Step by step solution

01

State the Problem

We are given a situation where about 12% of all children are believed to be nearsighted. We are to determine if the Central Limit Theorem (CLT) can be applied to describe the sampling distribution of the sample proportion of nearsighted children out of 170 incoming kindergarten students.
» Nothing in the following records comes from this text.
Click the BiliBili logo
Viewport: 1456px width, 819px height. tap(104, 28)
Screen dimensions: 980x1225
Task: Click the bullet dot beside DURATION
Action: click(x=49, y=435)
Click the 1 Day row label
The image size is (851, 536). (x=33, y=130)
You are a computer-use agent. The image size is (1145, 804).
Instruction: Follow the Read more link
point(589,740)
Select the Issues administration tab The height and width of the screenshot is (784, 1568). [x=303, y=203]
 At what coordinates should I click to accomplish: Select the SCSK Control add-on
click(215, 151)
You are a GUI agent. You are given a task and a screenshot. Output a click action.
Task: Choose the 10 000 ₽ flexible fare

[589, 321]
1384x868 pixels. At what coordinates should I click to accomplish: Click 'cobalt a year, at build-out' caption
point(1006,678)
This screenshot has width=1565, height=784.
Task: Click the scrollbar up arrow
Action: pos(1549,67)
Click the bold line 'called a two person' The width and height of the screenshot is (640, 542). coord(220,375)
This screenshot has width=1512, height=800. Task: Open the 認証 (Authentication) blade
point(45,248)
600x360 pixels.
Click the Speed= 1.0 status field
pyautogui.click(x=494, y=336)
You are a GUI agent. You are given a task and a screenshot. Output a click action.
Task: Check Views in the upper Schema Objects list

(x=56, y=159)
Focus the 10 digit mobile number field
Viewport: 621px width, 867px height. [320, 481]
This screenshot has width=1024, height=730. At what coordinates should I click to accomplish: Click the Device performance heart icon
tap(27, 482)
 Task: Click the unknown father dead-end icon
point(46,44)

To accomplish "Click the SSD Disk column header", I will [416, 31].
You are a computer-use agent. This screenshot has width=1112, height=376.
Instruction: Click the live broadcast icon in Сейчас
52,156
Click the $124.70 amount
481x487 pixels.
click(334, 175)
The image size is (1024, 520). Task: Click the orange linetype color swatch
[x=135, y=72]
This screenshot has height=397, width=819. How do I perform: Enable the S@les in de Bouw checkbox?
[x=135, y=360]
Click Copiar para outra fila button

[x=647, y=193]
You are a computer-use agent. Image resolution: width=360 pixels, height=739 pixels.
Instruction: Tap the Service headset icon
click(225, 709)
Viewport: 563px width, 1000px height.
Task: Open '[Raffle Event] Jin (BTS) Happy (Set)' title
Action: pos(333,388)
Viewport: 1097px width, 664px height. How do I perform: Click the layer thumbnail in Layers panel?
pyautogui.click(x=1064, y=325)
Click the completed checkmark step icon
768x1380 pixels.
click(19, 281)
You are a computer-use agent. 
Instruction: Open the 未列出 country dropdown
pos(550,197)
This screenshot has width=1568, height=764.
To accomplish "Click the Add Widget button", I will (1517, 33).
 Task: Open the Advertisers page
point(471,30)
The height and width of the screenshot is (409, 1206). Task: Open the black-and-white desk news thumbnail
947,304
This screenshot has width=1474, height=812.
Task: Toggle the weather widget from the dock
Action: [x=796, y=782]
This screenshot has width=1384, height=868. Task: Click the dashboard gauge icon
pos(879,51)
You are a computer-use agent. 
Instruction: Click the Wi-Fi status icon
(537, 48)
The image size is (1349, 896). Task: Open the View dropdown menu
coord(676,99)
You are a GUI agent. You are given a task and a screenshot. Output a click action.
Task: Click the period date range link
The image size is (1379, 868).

Then we must sketch the distribution according to the 68-95-99.7 rule, and find the expected number of nearsighted students.
02

Check the CLT Conditions

For the Central Limit Theorem to apply to proportions, we need to check the following conditions: 1. Random sample: Assume the 170 children are a random sample from the population. 2. Large enough sample size: We need both np and n(1-p) to be greater than 10, where n is the sample size and p is the population proportion. - Here, n = 170, p = 0.12. Calculate: np = 170 * 0.12 = 20.4 and n(1-p) = 170 * 0.88 = 149.6. - Both np and n(1-p) are greater than 10, so this condition is satisfied.
03

Describe the Sampling Distribution

With the conditions satisfied, the sampling distribution of the sample proportion can be modeled approximately as normal with mean \( \mu_{\hat{p}} = p = 0.12 \) and standard deviation \( \sigma_{\hat{p}} = \sqrt{\frac{p(1-p)}{n}} = \sqrt{\frac{0.12 \times 0.88}{170}} \approx 0.025 \).
04

Sketch the Sampling Model

Sketch a normal distribution centered at 0.12:- According to the 68-95-99.7 Rule, about 68% of data falls within 1 standard deviation: \( 0.12 \pm 0.025 \)- 95% falls within 2 standard deviations: \( 0.12 \pm 0.05 \)- 99.7% falls within 3 standard deviations: \( 0.12 \pm 0.075 \)Label these ranges on your sketch.
05

Calculate Expected Number of Nearsighted Students

The expected number of nearsighted children is calculated by multiplying the sample size by the probability of a child being nearsighted: - Expected number = np = 170 * 0.12 = 20.4. This means the school can expect approximately 20 students to be nearsighted.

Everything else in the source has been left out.